*Extracted records*:
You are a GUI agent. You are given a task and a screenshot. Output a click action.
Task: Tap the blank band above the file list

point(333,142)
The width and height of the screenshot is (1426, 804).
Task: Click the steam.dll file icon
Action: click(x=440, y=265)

*What needs to be done*:
Repeat each entry exactly, so that nothing in the listing is lost.

*Written answer*:
You are a GUI agent. You are given a task and a screenshot. Output a click action.
Task: Tap the blank band above the file list

point(333,142)
The width and height of the screenshot is (1426, 804).
Task: Click the steam.dll file icon
Action: click(x=440, y=265)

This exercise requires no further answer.